Context
The contextual factors that appear
to be most significantly are
related to team performance:
• Adequate resources:
a. All work teams rely on resources
outside the group to sustain it.
b. A scarcity of resources directly
reduces the ability of the team to
perform its job effectively.
c. As one set of
researchers concluded, “perhaps one of the most important characteristics of an
effective work group is the support the group receives from the organization.’’
• Leadership and structure:
a. Agreeing on the specifics of work and how they fit together to integrate individual skills
requires team leadership and structure.
b. Leadership is not always needed. Self-managed work teams often perform better than
teams with formally appointed leaders.
c. On traditionally managed teams, we find that two factors seem influence team
performance. Leaders who expect good things from their team are more likely to get
them!
• Climate of Trust:
a. Members of effective teams trust each other and exhibit trust in their leaders.

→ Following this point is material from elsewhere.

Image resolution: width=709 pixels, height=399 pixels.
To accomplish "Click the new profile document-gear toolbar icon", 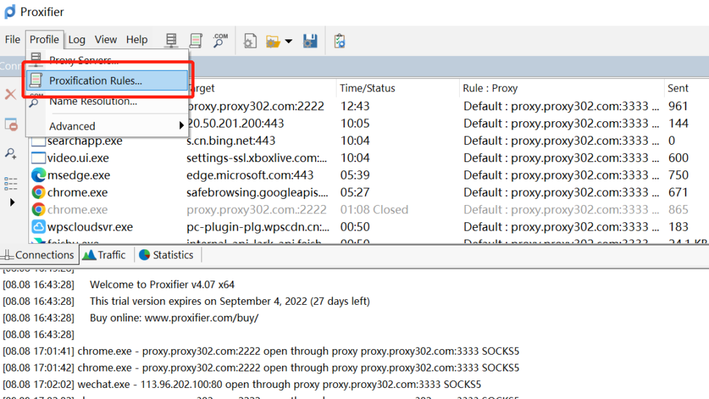I will coord(250,41).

b. When members trust each other they are more willing to take risks.
c. When members trust their leadership they are more willing to commit to their leader’s
goals and decisions.
• Performance evaluation and reward systems:
a. How do you get team members to be both individually and jointly accountable? The
traditional, individually oriented evaluation and reward system must be modified to
reflect team performance.
b. Individual performance evaluations, fixed hourly wages, individual incentives are not
consistent with the development of high-performance teams.
c. Management should consider group-based appraisals, profit sharing, gainsharing, smallgroup
incentives, and other system modifications that will reinforce team effort and
commitment.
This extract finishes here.